When a software is your medical device
Amid growing digitisation, medical device makers want clear guidelines that ensure patient safety without stifling business growth Late last month, India's drug regulator came out with a draft guidance document to regulate “medical device software” — this move, the medical device industry agrees, could not have come sooner.
The medical device landscape is increasingly digitally connected, making it more convenient for remote monitoring of healthcare, for example.
But that also makes it vulnerable to non-state actors who may hack into the system or device, for reasons including ransom payments.
Between the benefit and security tussle, the medical device industry is looking to the government to outline pathways to ensure patient safety, without stifling industry growth, say industry insiders.
Making the distinction between ‘software as a medical device' (SaMD) and ‘software in a medical device' (SiMD), the Central Drugs Standard Control Organisation (CDSCO) document sets out to provide clarity for medical device companies when they seek permissions under the Medical Device Rules (2017). On the proliferation of digital applications that make health claims, Pavan Choudary, Chairman, Medical Technology Association of India (MTaI), says, “The app game has become extremely, extremely… frayed. And anybody is making any kind of claim.” But the flood of innovations is yet to come, he says, adding, “AI is the elephant in the room”.
Security is a challenge, says Choudary, if the software/ device comes from a “hostile” country. They can export compromised devices, “which have a malware embedded in it… And, at a future time, they can activate this bug”, affecting the patient, he says. “So without firing a single bullet, you can create a very hostile act,” he says, calling for monitoring to avoid such destabilising acts. Algorithmic updates need to be continuously provided, he says, so these devices are monitored. And there should be data privacy and protection, so patient information does not go to insurance companies, for example, he points out.

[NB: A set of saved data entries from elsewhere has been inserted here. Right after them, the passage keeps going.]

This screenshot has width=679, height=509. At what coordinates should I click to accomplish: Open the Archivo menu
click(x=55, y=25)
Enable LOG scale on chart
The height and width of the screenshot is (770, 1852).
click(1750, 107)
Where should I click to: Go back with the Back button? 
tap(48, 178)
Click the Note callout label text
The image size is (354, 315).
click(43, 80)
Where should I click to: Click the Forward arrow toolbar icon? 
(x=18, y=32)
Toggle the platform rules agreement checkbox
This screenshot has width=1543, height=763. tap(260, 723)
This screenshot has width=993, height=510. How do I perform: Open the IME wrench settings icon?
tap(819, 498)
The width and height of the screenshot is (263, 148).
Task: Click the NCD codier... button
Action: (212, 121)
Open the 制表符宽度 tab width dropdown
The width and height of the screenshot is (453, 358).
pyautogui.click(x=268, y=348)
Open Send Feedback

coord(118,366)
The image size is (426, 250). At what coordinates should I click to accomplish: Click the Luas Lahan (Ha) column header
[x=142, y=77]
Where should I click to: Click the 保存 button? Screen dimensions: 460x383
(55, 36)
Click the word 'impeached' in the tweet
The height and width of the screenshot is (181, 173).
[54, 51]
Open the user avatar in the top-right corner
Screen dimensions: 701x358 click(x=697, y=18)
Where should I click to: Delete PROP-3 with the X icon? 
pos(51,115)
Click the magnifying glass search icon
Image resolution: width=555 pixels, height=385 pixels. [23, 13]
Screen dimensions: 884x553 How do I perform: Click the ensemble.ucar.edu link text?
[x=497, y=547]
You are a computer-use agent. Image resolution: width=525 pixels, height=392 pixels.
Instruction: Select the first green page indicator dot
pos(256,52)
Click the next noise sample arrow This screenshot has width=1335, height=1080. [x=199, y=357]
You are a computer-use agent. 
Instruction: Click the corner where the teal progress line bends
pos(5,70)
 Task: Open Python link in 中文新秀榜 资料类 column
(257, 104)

Technology can be used to tackle technology transgressions, he says, in cases where software and devices are bundled together from multiple regions. MTaI calls for policy initiatives to include the creation of “national certification labs for medical software, collaborative threat intelligence for healthcare, and legal mandates for domestic data localisation and encryption in medical technologies”. Rajiv Nath of the Association of Indian Medical Device Industry (AiMeD) points out that quality management system (QMS) requirements do not adequately address information security. AiMeD recommends incorporating ISO 27001, in line with global best practices in cybersecurity. Software has been around for a while, only now it has evolved to become a medical device in itself, says BPL Medical Technologies Managing Director Shravan Subramanyam.
While software embedded in devices is reaching a level of maturity, so are connected medical devices, he says, pointing to an ICU where multiple equipment are individually powered by software. “So, it could be a ventilator.... an infusion pump.. a cardiac monitor”... they can be connected to provide intelligence to a clinician, he says, adding that AI brings predictive outcomes. The focus should be on safety and efficacy, and the guidelines framed with insights from industry, ensuring transparency and patient safety, without stifling industry, he says. Further, as technology constantly evolves, guidelines need to be nimble-footed to keep pace. Arbinder Singal, Head–Preventive and Remote healthcare business, PB Health, explains that software required to run devices — an insulin pump, MRI machine or a CT scan machine, for example — gets into hospital integration and hospital information systems.
But software as a medical device is set to proliferate, as it has in the US, and become an independent business class by itself, he adds. Software that is “patient invasive” — influencing diagnosis or a body function — is categorised under Class A, he says. For example, an auto-dosing device. Fitterfly is Class B certified SaMD used for improving outcomes for people with diabetes. It uses data from medical-grade devices, blood tests and user symptoms to chart therapy for sustainably lowering blood sugars. PB Healthcare (from PB Fintech, parent of Policybazaar) had acquired Fitterfly earlier this month. Singal was a co-founder. Batting for standardisation and guidelines for medical software is Himanshu Baid, Managing Director of Poly Medicure. Data generated in India should stay in India, he says, flagging privacy concerns. The challenge, though, is compliance, he says, calling for more manpower at the CDSCO, which has on its plate pharmaceuticals, biologics, medical devices, and now software.